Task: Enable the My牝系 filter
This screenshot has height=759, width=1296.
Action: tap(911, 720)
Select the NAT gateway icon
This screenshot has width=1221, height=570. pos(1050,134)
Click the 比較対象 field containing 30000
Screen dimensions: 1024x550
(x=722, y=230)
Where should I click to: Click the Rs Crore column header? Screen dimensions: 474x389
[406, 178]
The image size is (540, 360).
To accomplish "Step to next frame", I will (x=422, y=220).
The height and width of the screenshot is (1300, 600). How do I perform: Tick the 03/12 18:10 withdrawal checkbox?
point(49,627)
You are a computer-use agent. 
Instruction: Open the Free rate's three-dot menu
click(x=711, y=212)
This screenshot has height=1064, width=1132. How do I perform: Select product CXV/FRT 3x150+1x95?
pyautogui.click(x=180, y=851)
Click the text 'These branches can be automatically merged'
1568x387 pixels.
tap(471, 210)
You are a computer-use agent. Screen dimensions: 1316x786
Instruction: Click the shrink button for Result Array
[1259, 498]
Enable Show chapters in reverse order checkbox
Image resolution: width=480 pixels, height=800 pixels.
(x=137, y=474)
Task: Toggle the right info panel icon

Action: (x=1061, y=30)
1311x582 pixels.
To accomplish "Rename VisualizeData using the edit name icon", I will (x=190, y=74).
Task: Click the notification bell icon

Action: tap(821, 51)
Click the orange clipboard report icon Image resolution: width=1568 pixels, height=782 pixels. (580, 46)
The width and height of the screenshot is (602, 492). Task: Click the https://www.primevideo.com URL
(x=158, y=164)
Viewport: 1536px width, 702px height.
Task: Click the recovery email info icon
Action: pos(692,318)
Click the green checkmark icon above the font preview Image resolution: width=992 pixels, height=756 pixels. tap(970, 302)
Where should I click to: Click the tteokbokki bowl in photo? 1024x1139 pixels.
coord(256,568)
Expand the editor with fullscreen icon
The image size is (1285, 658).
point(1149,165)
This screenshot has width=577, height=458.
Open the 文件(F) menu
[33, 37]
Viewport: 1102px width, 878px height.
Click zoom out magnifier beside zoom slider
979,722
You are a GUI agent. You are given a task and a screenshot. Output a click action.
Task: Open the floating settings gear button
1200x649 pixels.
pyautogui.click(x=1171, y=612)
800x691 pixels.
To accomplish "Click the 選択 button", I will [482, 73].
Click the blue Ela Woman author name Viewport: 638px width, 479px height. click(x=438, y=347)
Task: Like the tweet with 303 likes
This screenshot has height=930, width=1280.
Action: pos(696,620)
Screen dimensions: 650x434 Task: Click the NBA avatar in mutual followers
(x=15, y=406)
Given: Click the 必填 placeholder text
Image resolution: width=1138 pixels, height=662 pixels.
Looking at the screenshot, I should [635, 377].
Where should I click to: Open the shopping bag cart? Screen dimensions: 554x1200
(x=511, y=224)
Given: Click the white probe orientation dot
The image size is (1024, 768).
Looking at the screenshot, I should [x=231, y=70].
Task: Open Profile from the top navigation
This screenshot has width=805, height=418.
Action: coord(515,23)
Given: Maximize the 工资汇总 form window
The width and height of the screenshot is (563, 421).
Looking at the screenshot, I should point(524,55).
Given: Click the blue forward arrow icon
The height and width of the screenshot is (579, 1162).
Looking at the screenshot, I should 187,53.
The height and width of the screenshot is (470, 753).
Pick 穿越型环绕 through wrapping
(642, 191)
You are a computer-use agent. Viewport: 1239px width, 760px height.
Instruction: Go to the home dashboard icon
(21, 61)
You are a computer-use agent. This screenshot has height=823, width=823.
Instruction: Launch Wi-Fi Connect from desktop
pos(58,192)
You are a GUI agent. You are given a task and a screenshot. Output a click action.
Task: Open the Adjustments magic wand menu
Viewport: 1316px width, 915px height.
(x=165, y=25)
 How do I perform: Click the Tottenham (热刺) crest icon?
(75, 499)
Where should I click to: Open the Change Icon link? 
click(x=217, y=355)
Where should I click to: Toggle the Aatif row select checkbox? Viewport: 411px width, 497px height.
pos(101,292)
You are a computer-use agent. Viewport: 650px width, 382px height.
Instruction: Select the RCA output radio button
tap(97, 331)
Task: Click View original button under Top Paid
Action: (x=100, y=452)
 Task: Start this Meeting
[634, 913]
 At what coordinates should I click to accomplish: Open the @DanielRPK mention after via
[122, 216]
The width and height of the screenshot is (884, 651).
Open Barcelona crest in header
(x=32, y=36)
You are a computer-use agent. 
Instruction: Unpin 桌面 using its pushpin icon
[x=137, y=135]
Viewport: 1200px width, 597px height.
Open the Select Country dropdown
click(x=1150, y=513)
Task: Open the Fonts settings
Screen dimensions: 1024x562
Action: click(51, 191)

# # # # #

_EXERCISE DETAILS_
Note each line above that contains "will" and copy it out.

_WRITTEN REPLY_
To accomplish "Step to next frame", I will (x=422, y=220).
To accomplish "Rename VisualizeData using the edit name icon", I will (x=190, y=74).
To accomplish "Click the 選択 button", I will [482, 73].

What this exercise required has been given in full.